> **Instructions for the task**
Output only the lines below that start at the line containing "You are a computer-use" and end at the line containing "Given: Click the Method Filter text field", with both ends kept.

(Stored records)
= = = = =

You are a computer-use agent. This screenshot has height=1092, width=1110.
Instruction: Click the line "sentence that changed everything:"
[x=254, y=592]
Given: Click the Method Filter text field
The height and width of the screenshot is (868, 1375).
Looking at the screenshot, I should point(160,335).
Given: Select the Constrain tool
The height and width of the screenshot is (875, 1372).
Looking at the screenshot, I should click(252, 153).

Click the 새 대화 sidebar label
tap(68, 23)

= = = = =

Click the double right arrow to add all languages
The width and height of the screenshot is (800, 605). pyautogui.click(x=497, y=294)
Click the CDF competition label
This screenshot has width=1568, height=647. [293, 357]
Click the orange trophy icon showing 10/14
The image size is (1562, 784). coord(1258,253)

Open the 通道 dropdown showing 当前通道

= = = = =

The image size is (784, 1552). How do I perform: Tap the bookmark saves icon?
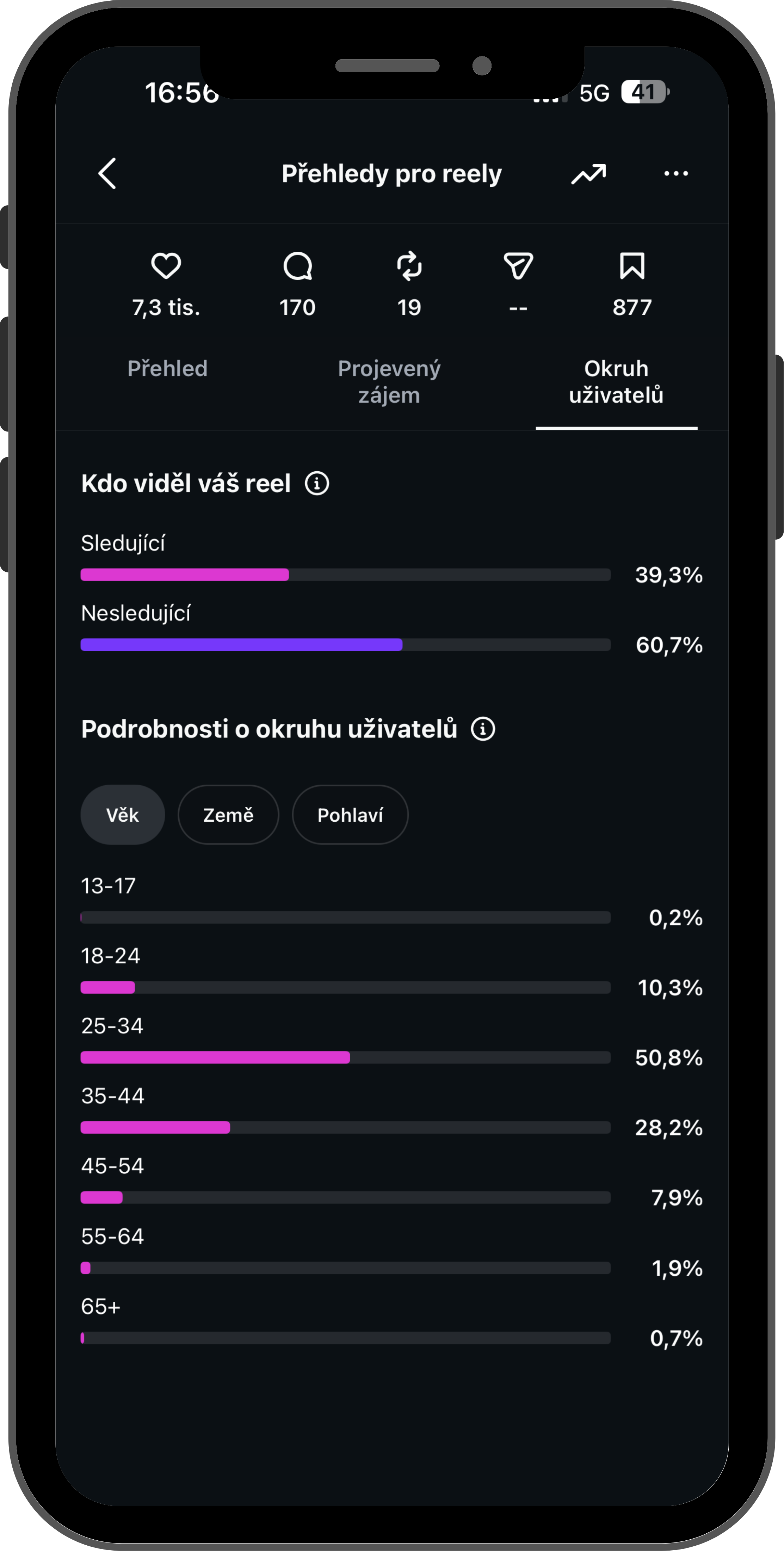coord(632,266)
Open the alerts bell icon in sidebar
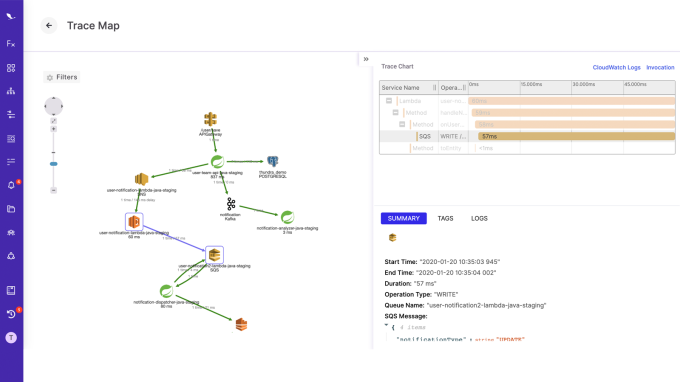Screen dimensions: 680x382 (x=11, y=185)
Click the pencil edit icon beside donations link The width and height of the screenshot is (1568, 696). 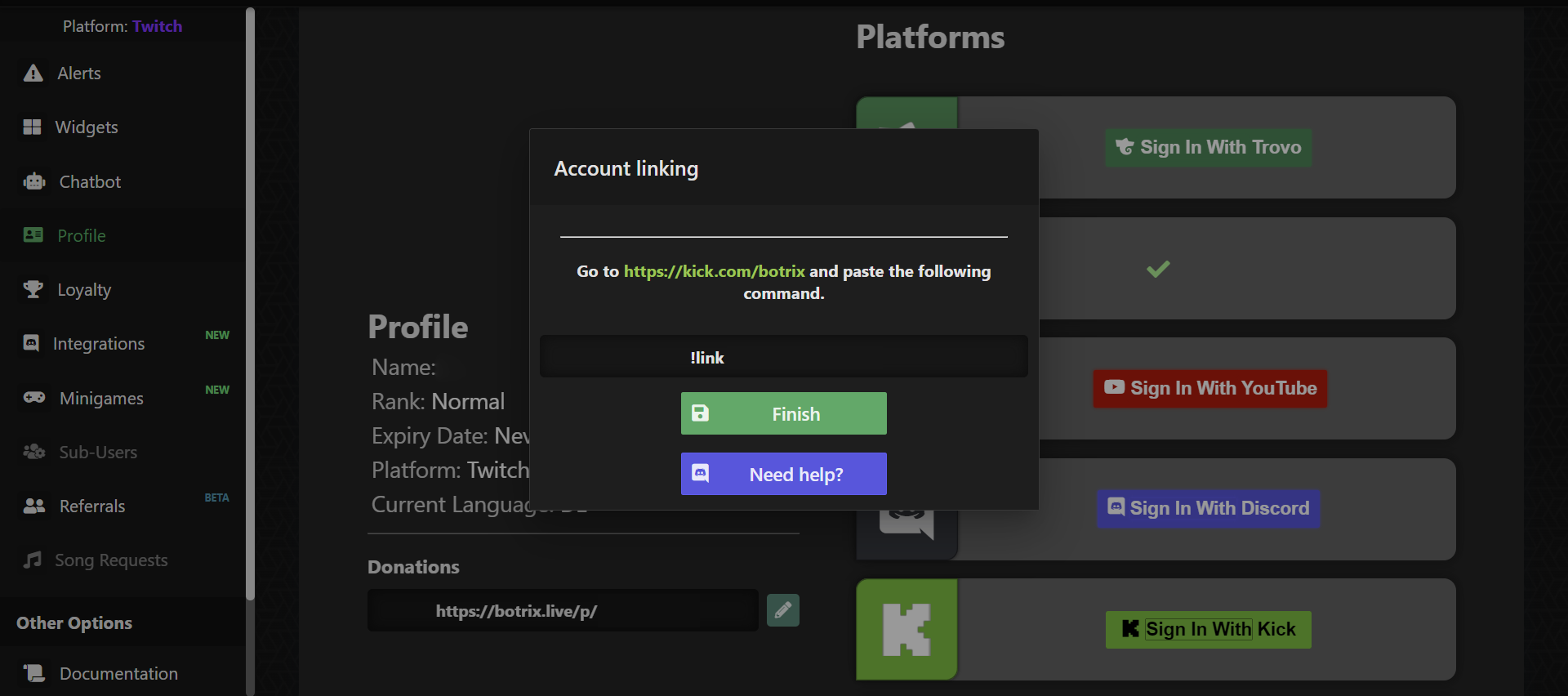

= = = = =

> **Answer section**
You are a computer-use agent. This screenshot has height=1092, width=1110.
Instruction: Click the line "sentence that changed everything:"
[x=254, y=592]
Given: Click the Method Filter text field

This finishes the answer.